[Do this]:
Render the part of the listing that opens with the line containing "You are a computer-use" and runs to the end of the listing as a numbered list. Skip blank lines and leave out the pictures.

[Material supplied]:
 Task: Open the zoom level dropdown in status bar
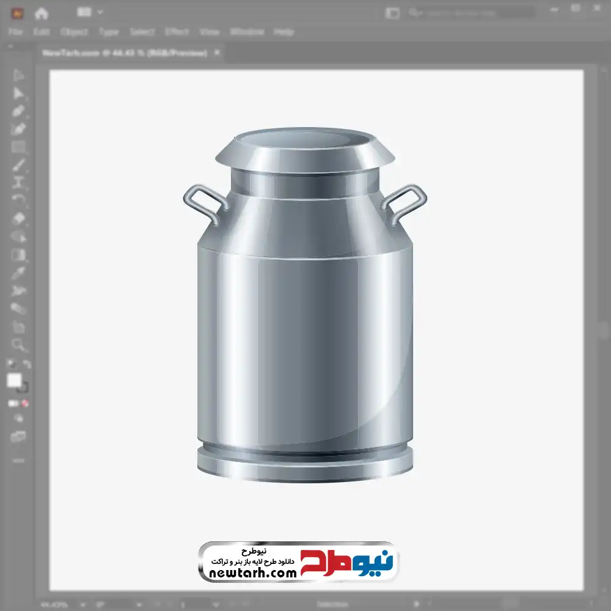click(83, 604)
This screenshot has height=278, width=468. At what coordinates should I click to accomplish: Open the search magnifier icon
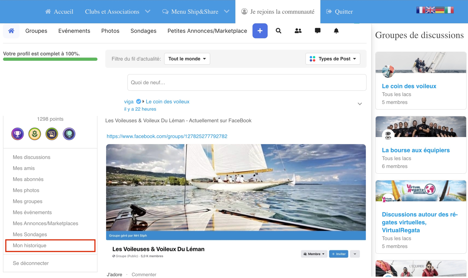click(279, 31)
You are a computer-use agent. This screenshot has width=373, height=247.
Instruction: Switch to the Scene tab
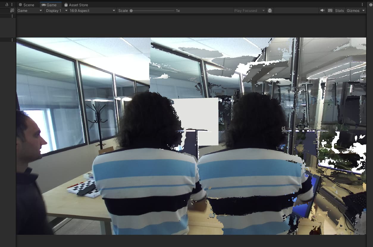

[Response]:
1. You are a computer-use agent. This screenshot has width=373, height=247.
2. Instruction: Switch to the Scene tab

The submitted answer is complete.